Symantec spends US$350m to prevent leakage
Symantec's announcement that it will acquire data loss prevention (DLP) vendor Vontu for US$350 million signals an information-centric future for security -- but analysts warn not to deploy DLP technology yet.
"As part of our Security 2.0 vision, we have long been pushing a view that security should be driven by policy, focused on information and supported by a managed infrastructure," Tom Kendra, Symantec's security and data management group president said in a statement.
DLP technologies are critical to the concept of information-centric security since they allow an organisation to apply security policies to storage devices or locations on the network and to information in transit, as opposed to fencing off the network from external threats.
Symantec is not the first to talk of information-centric security. EMC has been promoting the idea since its US$2.1 billion acquisition of RSA in 2006 -- two years after Symantec merged with Veritas, giving the entity greater reach into the enterprise storage market.
Describing EMC's approach to security, Clive Gold, EMC's national product manager, told ZDNet Australia what the company means by "information-centric": "It's the information you're trying to protect. The moats-around-castles approach is outdated and the security industry is all about building moats, which are important but don't give the security you want in today's environment."
Three significant new products to join Symantec's range as a result of the acquisition are Vontu Endpoint, Vontu Network Monitoring, targeting data leakage.
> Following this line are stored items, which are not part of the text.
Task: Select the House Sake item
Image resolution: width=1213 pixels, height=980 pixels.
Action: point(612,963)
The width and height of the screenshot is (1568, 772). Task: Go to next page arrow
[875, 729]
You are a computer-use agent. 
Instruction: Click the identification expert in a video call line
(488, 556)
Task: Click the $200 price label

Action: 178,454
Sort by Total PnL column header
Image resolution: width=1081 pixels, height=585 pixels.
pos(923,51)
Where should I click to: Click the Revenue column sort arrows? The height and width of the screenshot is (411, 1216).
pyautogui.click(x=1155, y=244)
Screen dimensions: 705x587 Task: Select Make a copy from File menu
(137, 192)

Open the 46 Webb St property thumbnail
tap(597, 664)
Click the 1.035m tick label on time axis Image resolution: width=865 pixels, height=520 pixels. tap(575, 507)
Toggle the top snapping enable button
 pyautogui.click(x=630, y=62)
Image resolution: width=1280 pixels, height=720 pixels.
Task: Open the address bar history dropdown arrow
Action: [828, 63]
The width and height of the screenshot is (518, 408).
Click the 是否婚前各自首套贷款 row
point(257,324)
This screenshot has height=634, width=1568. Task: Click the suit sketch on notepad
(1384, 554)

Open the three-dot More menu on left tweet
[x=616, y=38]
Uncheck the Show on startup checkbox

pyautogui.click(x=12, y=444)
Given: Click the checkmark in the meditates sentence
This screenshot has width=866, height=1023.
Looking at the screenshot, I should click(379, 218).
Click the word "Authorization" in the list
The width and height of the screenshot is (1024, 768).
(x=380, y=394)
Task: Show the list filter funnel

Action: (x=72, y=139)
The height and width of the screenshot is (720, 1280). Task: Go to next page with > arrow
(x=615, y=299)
Symantec's acquisition of Vontu also follows a number of parallel acquisitions by other vendors, aimed at building DLP into existing product lines.
In August EMC acquired Tablus -- a data leakage prevention software company -- through RSA, followed shortly after by Trend Micro which acquired Provilla, giving it Leakproof, a product that scans file servers to create document signatures. Security firm Websense also announced its intention to acquire data leakage prevention vendor Port Authority in December last year.
Two other acquisitions by EMC that reflect this approach are Authentica -- which gave it distributed digital rights management systems -- and system auditing specialists, Network Intelligence, giving EMC a product that allows comparisons between the logs of multiple systems and is useful for due-diligence and data mining.
But while DLP technologies are considered useful and address concerns around data leakage, highly collaborative businesses would be sacrificing the availability of information for security if they invested in DLP today, Intelligent Business Research Services security analyst James Turner told ZDNet Australia.
"There are still logistical issues with integrating the technology. Until those issues get resolved, no IT manager will pour money into this area. If I set all documents to a certain level of classification this basically means if there is a company you collaborate with heavily, you have to buy the same solution, which is deeply problematic," said Turner.
"It's worth exploring but ... if I buy a solution from Websense and try to intermesh that with Symantec's or EMC's product, there is no standard architecture," he added.
DLP technology may be worth investing in once greater interoperability has been achieved, but that won't occur in the next six months, said Turner, adding that IT managers would benefit if Microsoft enters the scene.
"Microsoft has an enterprise rights management system already. If they start deploying that as standard and IT managers start deploying that seriously, then once again that changes the dynamics of the market. So this is an area where the smart money stays in your pocket," he said.